For the hummus, I took 
* 2-3 bowls of boiled chick peas
* cumin seeds
* Fresh Coriander twigs with stem - 2-3 
* Olive Oil
* Garlic - Two cloves 
* Red Chilli Powder
* Fresh lemon juice - 2-3 tbsp

To make the hummus, 
I added all the above (except lemon juice) in a blender and crushed them till they make a consistent paste. If the paste becomes too thick, I add more olive oil to it. 

Finally I just took the spread out in a bowl, and added some olive oil and lemon juice on the top for garnishing. 

I have used this with the bagels (that consists of a nice Danish bread, olives, jalapenos, fresh salad, tomato, Onions, cheese) and this hummus spread works well with that. However, if you plan to eat it just with Arabian bread, then perhaps this is not the right recipe yet. 

I am yet to get there :-) 

History of hummus: http://www.bbc.com/travel/feature/20120727-hunting-for-hummus-in-israel (Ref: BBC.CO.UK, 01 AUG 2012)

Wednesday, February 13, 2013

Guacamole

I received this wonderful recipe from my dear friend Bethany :-) This reminds me of a story that I read during the MBA of an American gifting a chocolate recipe to a European and finally this guy made a huge company. Unfortunately my little memory has forgotten the name of this company, but I am sure you get the idea. A simple recipe as a gift can do wonders ;-) 

So lets start. I must admit I have made some changes to the original recipe and altered it to my taste, and I completely loved the end product. 

What I used for this: 
2 ripe (and not overripe) guacamole
1 clove garlic crushed
1 green onion (finely chopped)
cilantro or fresh coriander - 7-8 twigs with stems and finely chopped
Creme Fraiche - around 3-4 tbsp (In case you dont have this, this can easily be replaced with fresh thick milk cream or malai)
Salt - 3 tsp
Red Chilli - 1 tsp
black pepper powder - 1 tsp
1-2 tbsp fresh lime juice

To make it, 
I added the chopped onion, garlic, cilantro to a bowl. Then I carefully scrapped the fruit out of the avocado. This was my first time that I dealt with the fruit and used an online video to understand how to cut it. The trick is simple - this fruit should not be peeled as then you can lose a lot of flesh with the skin. So the best is to carefully slit it into two halves.

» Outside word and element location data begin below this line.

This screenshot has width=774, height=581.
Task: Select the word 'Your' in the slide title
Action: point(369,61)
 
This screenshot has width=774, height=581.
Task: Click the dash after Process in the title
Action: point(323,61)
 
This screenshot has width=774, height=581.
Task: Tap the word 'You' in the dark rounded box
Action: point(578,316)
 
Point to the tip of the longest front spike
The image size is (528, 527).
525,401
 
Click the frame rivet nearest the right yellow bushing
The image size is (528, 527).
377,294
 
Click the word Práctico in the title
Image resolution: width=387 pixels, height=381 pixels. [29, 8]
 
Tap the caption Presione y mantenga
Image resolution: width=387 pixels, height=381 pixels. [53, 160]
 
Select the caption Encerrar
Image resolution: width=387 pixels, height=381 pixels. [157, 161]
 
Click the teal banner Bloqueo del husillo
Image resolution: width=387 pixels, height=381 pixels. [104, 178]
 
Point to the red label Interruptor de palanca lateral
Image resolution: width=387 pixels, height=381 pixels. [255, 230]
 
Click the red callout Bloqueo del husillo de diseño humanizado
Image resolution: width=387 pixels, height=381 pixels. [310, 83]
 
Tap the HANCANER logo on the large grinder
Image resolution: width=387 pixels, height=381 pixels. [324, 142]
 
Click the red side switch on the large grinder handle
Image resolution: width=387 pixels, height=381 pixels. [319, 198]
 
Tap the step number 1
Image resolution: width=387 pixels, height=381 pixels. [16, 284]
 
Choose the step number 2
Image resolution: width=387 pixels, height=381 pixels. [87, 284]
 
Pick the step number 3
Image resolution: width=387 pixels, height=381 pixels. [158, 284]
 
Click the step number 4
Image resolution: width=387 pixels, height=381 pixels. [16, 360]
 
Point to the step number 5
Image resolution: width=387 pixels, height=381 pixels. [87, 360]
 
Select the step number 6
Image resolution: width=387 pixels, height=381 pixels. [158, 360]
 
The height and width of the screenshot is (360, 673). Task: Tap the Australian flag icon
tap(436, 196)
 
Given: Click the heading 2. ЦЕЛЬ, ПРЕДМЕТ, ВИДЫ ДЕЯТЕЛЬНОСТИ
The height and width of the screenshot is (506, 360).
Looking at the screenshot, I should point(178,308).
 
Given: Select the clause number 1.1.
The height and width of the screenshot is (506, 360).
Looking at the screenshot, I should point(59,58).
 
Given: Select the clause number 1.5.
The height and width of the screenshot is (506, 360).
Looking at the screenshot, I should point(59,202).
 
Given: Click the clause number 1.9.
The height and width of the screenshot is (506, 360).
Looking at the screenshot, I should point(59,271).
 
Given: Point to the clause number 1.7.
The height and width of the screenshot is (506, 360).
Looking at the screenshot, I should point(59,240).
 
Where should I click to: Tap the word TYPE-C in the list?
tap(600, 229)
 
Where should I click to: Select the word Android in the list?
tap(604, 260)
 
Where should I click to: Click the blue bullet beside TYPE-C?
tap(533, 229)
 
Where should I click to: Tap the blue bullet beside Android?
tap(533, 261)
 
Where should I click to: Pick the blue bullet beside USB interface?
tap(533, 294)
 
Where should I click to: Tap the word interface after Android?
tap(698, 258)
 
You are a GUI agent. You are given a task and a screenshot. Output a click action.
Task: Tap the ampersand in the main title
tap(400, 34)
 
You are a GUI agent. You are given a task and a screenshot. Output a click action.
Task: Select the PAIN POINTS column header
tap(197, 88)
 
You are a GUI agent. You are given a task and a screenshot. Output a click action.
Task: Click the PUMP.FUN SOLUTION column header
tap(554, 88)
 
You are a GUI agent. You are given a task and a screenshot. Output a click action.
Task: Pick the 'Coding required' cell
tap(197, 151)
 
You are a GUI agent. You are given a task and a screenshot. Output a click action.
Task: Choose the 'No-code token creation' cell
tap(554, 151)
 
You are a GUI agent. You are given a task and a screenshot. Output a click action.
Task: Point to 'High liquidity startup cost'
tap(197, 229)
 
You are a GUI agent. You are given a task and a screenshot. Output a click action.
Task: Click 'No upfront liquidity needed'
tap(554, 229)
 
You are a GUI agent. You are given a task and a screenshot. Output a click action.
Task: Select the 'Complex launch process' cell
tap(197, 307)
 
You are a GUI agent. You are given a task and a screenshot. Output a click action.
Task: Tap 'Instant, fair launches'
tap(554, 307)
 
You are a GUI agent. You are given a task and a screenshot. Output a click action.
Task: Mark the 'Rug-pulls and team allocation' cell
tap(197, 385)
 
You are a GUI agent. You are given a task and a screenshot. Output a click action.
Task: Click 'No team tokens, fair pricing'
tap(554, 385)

Then pop the seed out, and make vertical and horizontal cuts across the flesh of the fruit. Be careful and dont hurt yourself while doing so. Finally scoop the fruit out with a spoon and add to the bowl. 

Now I added the cream fraiche, salt, red chilli and black pepper, and gave it a nice mix with a spoon. Finally added the lime juice and stirred again. 

Guacamole is ready, and I love to eat it as a spread on my sandwich, or with nachos/chips. Hope you will like it :-) 

Thursday, February 7, 2013

Kheer

Kheer

One of the best Indian deserts, easy to make and absolutely delicious to eat. Well, it does take some time (close to an hour) to cook, and I had been thinking for days about making Kheer or reading the MBA stuff. As usual, Kheer won!!

Looks like I will be a manager who would have lot of food to offer to employees ;) Hehehe. Just Kidding!!

Well, to keep it short, lets quickly go through what we need and how do we make it. 

What we need for Kheer (Approximately 4 bowls):

  • 1 litre milk (half-cream milk / letmælk or fullcream milk / sødmælk) (I used Letmælk)
  • 1/2 cup rice basmati or small rice
  • Nuts, whichever you like - Cashew nuts, Almonds, Raisins etc. 
  • 1 big Bay Leaf
  • 1 tbsp Ghee
  • 3.5 tbsp sugar
  • Saffron (3-4 strands)
How to make it: 
I first boiled the milk. When the milk is a few minutes from boiling I added the bay leaf in it and let it boil. Once boiled,  I set it aside. 

Then I took a bowl and heated the ghee in it, taking care that it doesn't burn. Then I added the nuts and raisins, and took them out once they are bloated up. 

In the same bowl, I added the rice and stirred them carefully so that the grain doesn't break. When the rice grains are translucent, I took this off the flame and added 2-3 tbsp of boiled milk it it. Finally added this rice-milk mixture to the bigger portion of boiled milk. 

Now I added the nuts, keeping some back for final garnishing. At this point, I also added the saffron strands, and put this whole mixture back on medium heat. 

Now its all about patience and stirring the kheer from time to time making sure that the milk neither boils over nor gets burnt at the bottom of the pan. 

After almost 1 hour, the milk starts to thicken and give a nice color. At this stage, I added the sugar and let it heat for some more time, stirring continuously. I like to leave Kheer a little less thick towards the end, as it gets thicker when cooled. So once it was enough thick, I took it off the flame and let it come to normal temperature. 

Then I added the remaining nuts & raisins to garnish and placed the bowl in refrigerator for cooling off. :)

We are done. Some people like Kheer Hot. I like it chilled, and you may choose whichever way you like to eat it. 

Tip: In the southern parts of India, people sometimes also garnish Kheer with coconut powder, and that also tastes awesome.